Am Freitag war der georgische Rennrodler Nodar Kumaritaschwilli auf der Strecke tödlich verunglückt. In der letzten Kurve war er aus der Bahn geflogen und gegen einen Metallpfeiler geprallt. Einem Bericht der Leipziger Volkzeitung zufolge war aber nicht die Konstruktion der Strecke die Ursache für den Unfall. Sondern ein Fahrfehler den Kumaritaschwilli bei rund 140 Kilometern pro Stunde begannen hatte. In dem Zeitungsbericht weißt der Leipziger Konstrukteur Udo Gorgel alle Vorwürfe zurück. Dass die Metallstangen ungeschützt neben der Strecke postiert waren, sei nicht seine Schuld. Schutzwände würden von den Bobsportverbänden festgelegt. Es sei ein großer Kampf zwischen Sicherheit und einer freien Bobbahn für Kameras und Zuschauer. Auch seien die Bahnen in den vergangenen Jahren immer schneller geworden. Die Schlitten würden heute fast 40 Kilometer pro Stunde schneller sein als früher. Der Zeitung zufolge hat Gorgel die Bahn nicht als die Schnellste der Welt konstruiert oder angepriesen. Das hätten die Veranstalter in Vancouver getan. Die Bahn für die Olympischen Winterspiele in Russland würde nun langsamer geplant.
Die Messe Haus-Garten-Freizeit zieht eine positive Zwischenbilanz.
Wie die Leipziger Messe mitteilte, kamen bisher rund 40.000 Besucher. Das decke sich mit den Erwartungen. Die Messe hat noch bis Sonntag geöffnet. Neben der Messe Haus-Garten-Freizeit findet auch noch die Mitteldeutsche Handwerksmesse statt. Ende der Woche kommen dann noch die Wassersportmesse Beach & Boat und die Immobilien-Messe hinzu.
Die Liebigstraße am Universitätsklinikum soll saniert werden.
Einem Bericht der Leipziger Volkszeitung zufolge werden dafür rund zwei Millionen Euro von der Stadt bereitgestellt. Grund sei der miserable Zustand der Straße. Die Straße soll verbreitert werden und Gehwege auf beiden Seiten bekommen. Die Bauarbeiten sollen im Juli beginnen und bis 2012 dauern.
Asien steht im Mittelpunkt des Außenwirtschaftstages in Leipzig.
Nach Angaben der Messe sollen vor allem kleine und mittelständische Unternehmen für Kasachstan, China und Vietnam interessiert werden.
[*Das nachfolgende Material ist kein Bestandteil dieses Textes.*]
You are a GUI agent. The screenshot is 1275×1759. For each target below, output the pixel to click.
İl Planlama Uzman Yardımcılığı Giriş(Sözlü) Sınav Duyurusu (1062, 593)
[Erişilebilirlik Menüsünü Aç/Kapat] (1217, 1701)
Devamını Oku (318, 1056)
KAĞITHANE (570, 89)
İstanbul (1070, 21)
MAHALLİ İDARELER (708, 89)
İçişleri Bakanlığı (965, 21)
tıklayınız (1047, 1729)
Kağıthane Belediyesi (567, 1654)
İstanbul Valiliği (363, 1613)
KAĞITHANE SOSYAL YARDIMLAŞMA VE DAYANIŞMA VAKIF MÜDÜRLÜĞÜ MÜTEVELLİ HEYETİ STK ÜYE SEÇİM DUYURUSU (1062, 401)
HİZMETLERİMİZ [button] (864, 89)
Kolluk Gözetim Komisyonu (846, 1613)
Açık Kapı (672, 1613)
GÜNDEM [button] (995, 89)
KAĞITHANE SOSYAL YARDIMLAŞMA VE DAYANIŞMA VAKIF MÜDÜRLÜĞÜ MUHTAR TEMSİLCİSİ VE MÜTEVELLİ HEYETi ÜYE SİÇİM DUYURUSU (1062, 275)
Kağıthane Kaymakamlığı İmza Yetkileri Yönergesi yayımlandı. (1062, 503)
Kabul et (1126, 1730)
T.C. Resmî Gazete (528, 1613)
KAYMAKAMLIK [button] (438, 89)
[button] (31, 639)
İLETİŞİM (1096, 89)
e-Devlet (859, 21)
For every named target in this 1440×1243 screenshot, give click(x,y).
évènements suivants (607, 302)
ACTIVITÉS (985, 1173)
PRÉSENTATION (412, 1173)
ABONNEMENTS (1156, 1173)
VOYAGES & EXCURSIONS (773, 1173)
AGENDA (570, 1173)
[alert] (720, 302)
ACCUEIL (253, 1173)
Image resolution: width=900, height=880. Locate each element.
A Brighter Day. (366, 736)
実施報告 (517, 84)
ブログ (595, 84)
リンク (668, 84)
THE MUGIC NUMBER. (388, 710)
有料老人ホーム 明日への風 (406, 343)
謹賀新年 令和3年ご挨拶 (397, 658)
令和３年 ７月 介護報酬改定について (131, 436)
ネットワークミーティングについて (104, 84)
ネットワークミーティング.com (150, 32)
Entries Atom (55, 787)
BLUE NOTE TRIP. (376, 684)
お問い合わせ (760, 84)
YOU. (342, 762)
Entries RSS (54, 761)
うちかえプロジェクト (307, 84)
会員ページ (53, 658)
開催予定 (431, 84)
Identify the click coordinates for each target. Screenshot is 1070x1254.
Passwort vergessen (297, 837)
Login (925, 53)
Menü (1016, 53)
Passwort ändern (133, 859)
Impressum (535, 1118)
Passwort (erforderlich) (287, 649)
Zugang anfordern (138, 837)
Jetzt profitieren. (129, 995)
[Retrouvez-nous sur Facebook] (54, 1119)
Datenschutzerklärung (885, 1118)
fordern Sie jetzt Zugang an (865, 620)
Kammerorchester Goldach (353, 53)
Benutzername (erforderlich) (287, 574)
In Vorträgen werde über Marktchancen, Finanzierung und rechtliche Fragen informiert. Der Außenwirtschaftstag findet Mitte März statt.
Der Fußball-Oberligist Rasenballsport Leipzig hat sein Testspiel gegen den 1. FC Erzgebirge Aue gewonnen.
RB Leipzig siegte 3 zu 2. Am Mittwoch geht es in der Oberliga weiter. Dann trifft RB Leipzig zuhause auf die zweite Mannschaft des FC Carl Zeiss Jena. Das Oberligaspiel des 1. FC Sachsen Leipzig gegen FSV Budissa Bautzen wurde am Freitag abgesagt. Der 1. FC Lokomotive Leipzig hat am Wochenende nicht gespielt.
Der Lesesaal des Stadtarchivs bleibt weiterhin geschlossen.
Nach Angaben der Stadt sind zu viele Mitarbeiter weiterhin erkrankt. Von Mittwoch an sollen wieder die regulären Öffnungszeiten gelten. Bis dahin könnten Rechercheanfragen aber weiterhin schriftlich an das Archiv gerichtet werden.